De acordo com o Projeto de Lei 08/2017 (PL), Silvestre quer diminuir o número de membros do Conselho Municipal de Trânsito (Comutran). Sua intenção seria que o órgão passe a contar com apenas 6 membros. Atualmente o Comutran tem 12 representantes. A justificativa do prefeito é que “com muitos membros fica difícil realizar reuniões do Comutran”, pois muitas pessoas faltam.
Já o PL referente ao Conselho Municipal de Turismo (Comtur), também de acordo com o prefeito, haveria dificuldades em reunir todos os membros para deliberarem com relação as verbas do Departamento de Apoio e Desenvolvimento às Estâncias (Dade), e ele quer alterar o número dos conselheiros.

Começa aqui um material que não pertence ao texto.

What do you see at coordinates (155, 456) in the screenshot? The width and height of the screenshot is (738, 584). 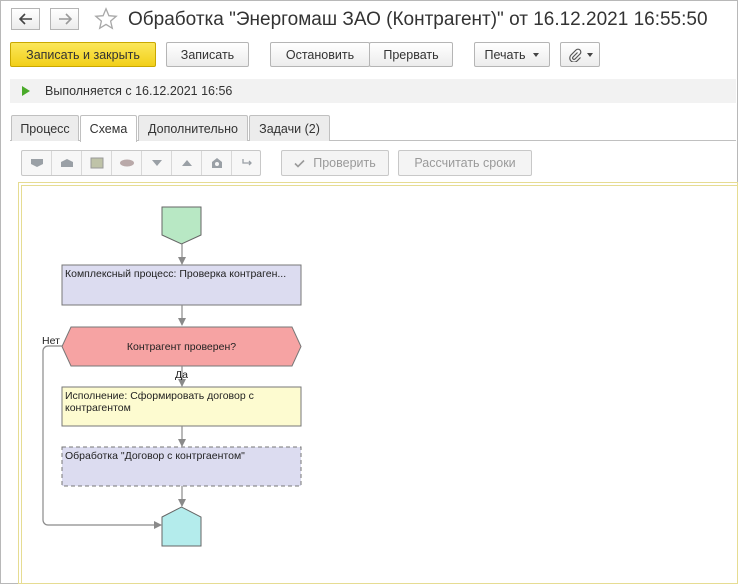 I see `processing-label: Обработка "Договор с контргаентом"` at bounding box center [155, 456]. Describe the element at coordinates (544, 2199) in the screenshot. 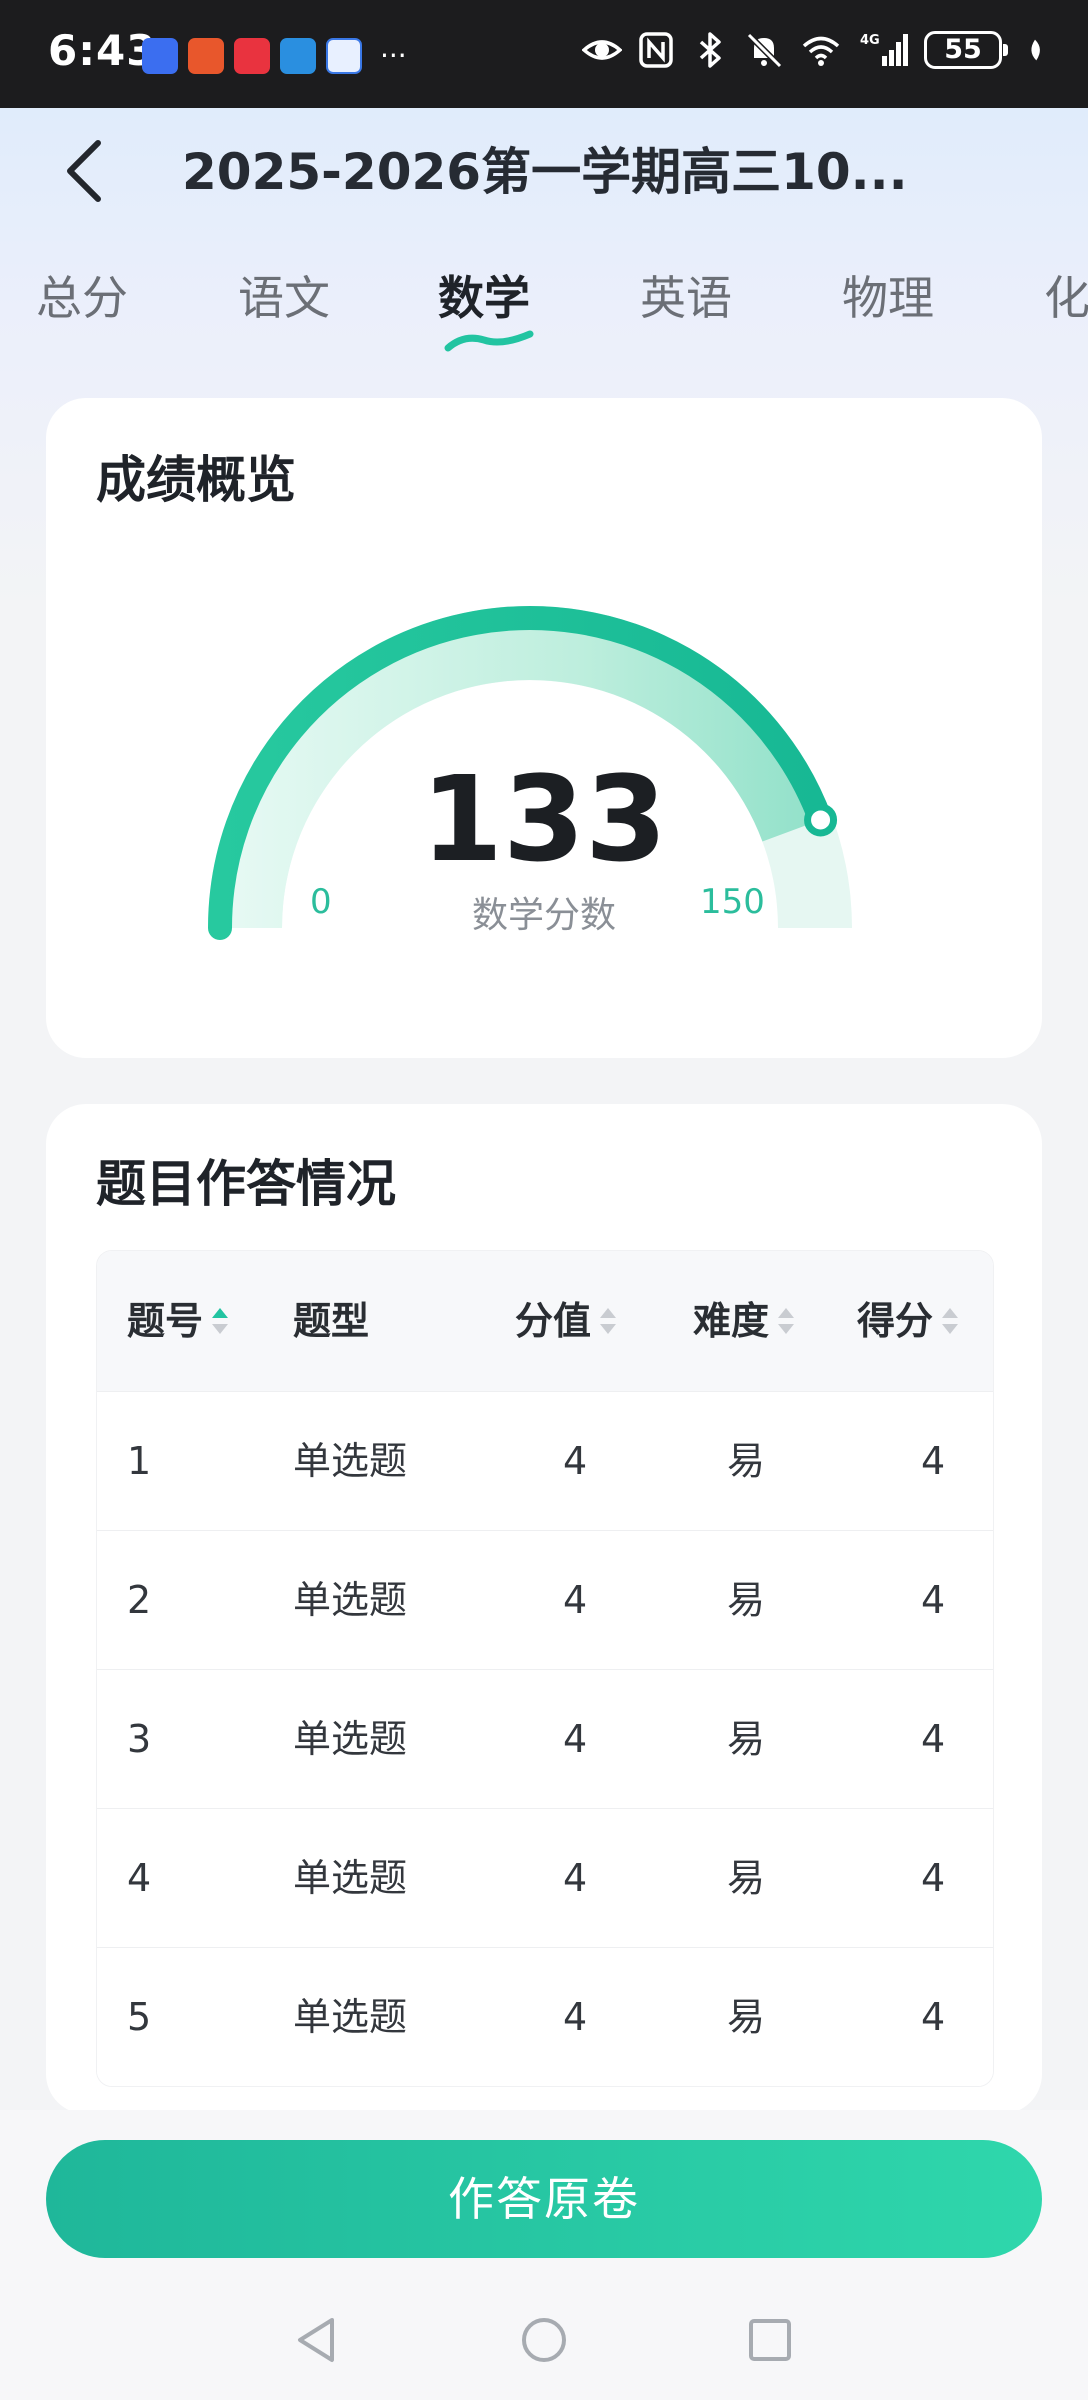

I see `view-answer-sheet-button: 作答原卷` at that location.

A reação foi imediata. A AREA – Associação Regional dos Engenheiros, Arquitetos e Agrônomos de Avaré enviou uma nota à imprensa, alegando profundo inconformismo e indignação com a propositura dos Projetos de Lei n.º 08/2017 e 12/2017, em trâmite no Legislativo, que versam sobre a redução significativa de membros do Conselho Municipal de Trânsito – COMUTRAN e do Conselho Municipal de Turismo - COMTUR, ambos de autoria do Prefeito de Avaré, pelos motivos a seguir expostos:
Tais proposituras, diz a AREA, ferem cabalmente os princípios da gestão participativa e democrática, instituídos pela Constituição Federal, referendado pelo Estatuto das Cidades e por todas as demais Políticas Públicas, que colocam a ampla participação da sociedade civil como fundamental no processo de gestão do município.
Ainda de acordo com a AREA, entende-se que a forma que os projetos de lei foram propostos, ou seja, sem qualquer consulta aos Conselhos instituídos, legítimos representantes do segmento; sem qualquer comunicação as Entidades e Instituições que por força da lei deles fazem parte, ferem brutalmente os princípios da democracia participativa e da transparência.
A AREA alega que sempre esteve presente e participante, não só dos referidos Conselhos em questão, como também de muitos outros existentes. A Associação disse ainda que, muitas vezes, cedeu e cede espaço para realização de reuniões ordinárias de Conselhos, absorvendo todo o custo por isso gerado, substituindo por muitas vezes, as funções que cabem ao Poder Executivo Municipal.
Além disso, declara em nota a AREA, ela congrega todas as categorias de engenharia e arquitetura, ou seja, profissionais da área tecnológica, que muito podem contribuir com o desenvolvimento do município, sendo, desta forma, inadmissível a exclusão de nossa Entidade dos referidos Conselhos, por meio o dos Projetos de Lei n. º 08/2017 e 12/2017.
Na visão da AREA, espera-se que o Poder Legislativo, que tem atuado com sabedoria, rejeite esses e outros projetos de lei, que violem o princípio fundamental da participação popular nas políticas públicas municipais.